__Collected data entries__:
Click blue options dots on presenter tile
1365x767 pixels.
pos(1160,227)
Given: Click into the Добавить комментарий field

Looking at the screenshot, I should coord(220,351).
==
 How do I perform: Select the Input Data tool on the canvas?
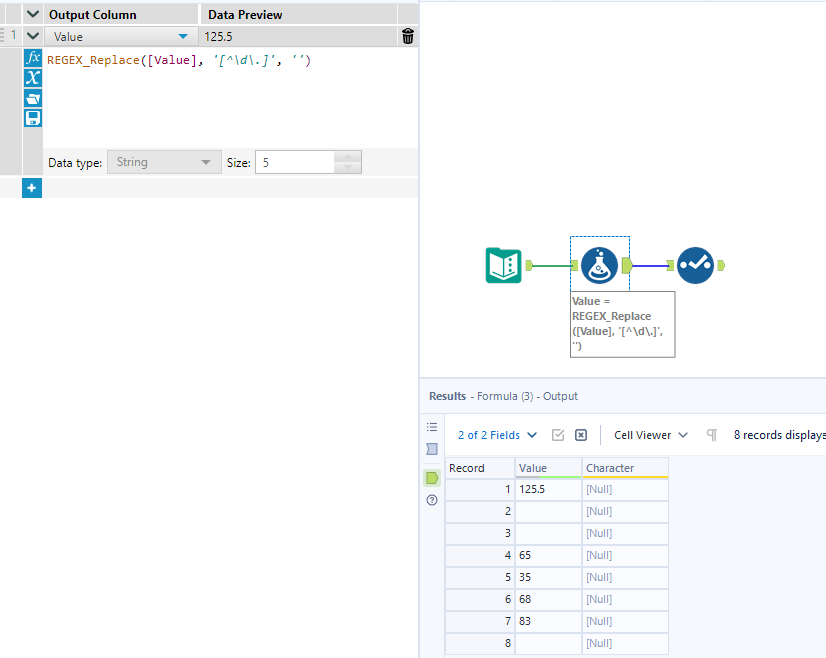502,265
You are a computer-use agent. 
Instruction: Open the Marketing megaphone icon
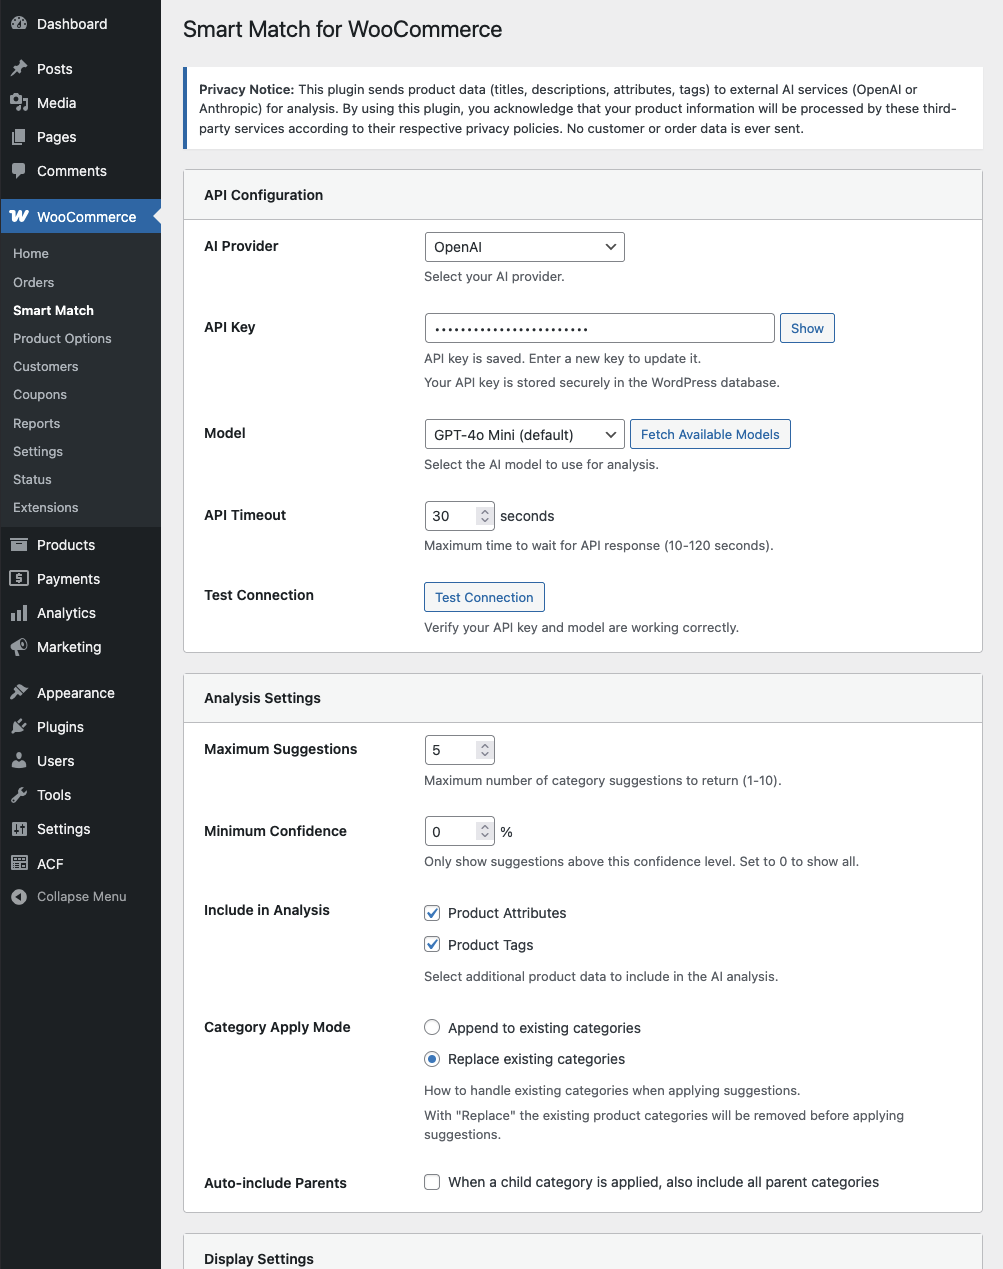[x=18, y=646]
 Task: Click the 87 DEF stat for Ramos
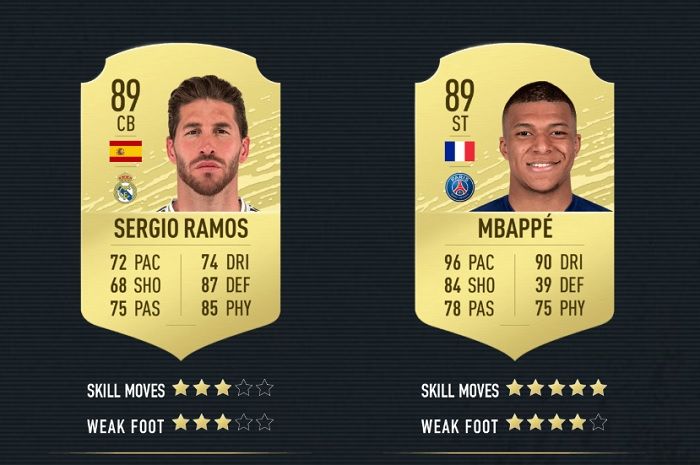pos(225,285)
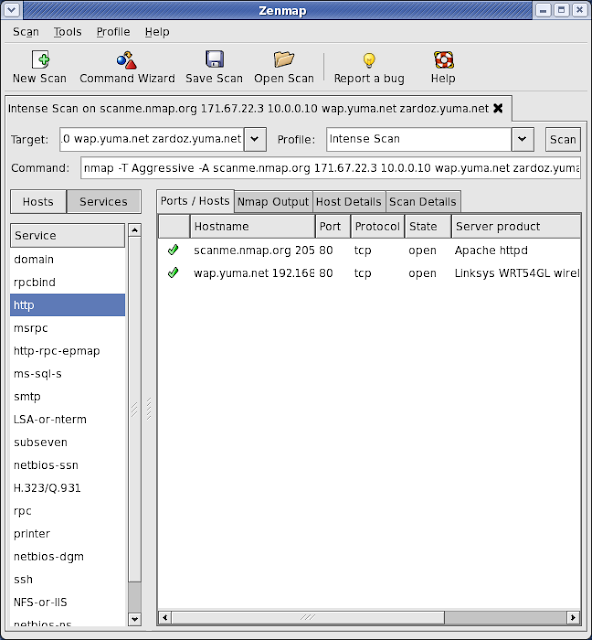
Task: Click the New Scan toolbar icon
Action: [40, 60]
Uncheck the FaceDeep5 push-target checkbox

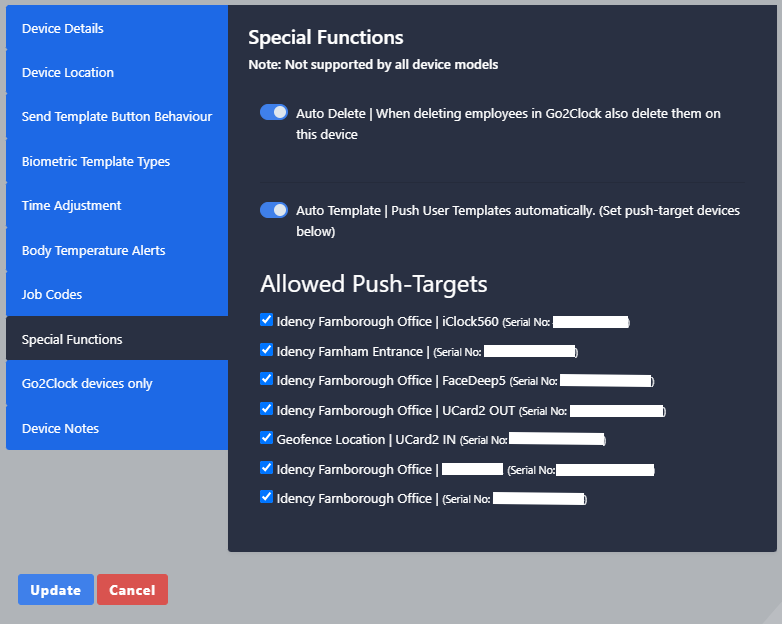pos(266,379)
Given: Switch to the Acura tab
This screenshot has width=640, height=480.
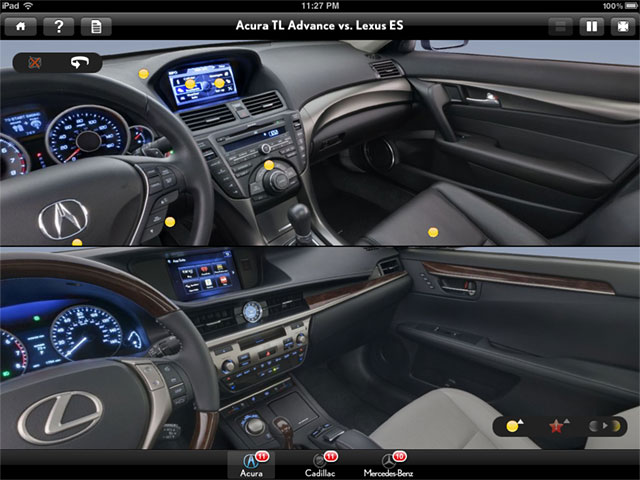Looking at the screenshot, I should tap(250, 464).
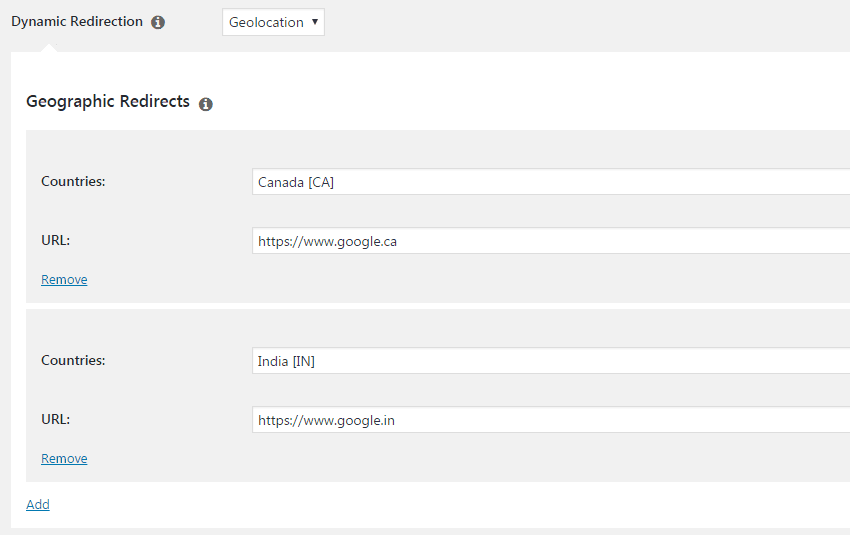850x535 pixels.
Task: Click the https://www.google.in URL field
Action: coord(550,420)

__WORK TASK__: Among the entries above, take the line with "How do I perform: Select", the line with "Given: Switch to the Acura tab", and all the lines between them, and restate them word for word without pictures.

__REPLY__:
 How do I perform: Select the Input Data tool on the canvas?
502,265
You are a computer-use agent. 
Instruction: Open the Marketing megaphone icon
[x=18, y=646]
 Task: Click the 87 DEF stat for Ramos
pos(225,285)
Task: Click the New Scan toolbar icon
Action: [40, 60]
Uncheck the FaceDeep5 push-target checkbox

pos(266,379)
Given: Switch to the Acura tab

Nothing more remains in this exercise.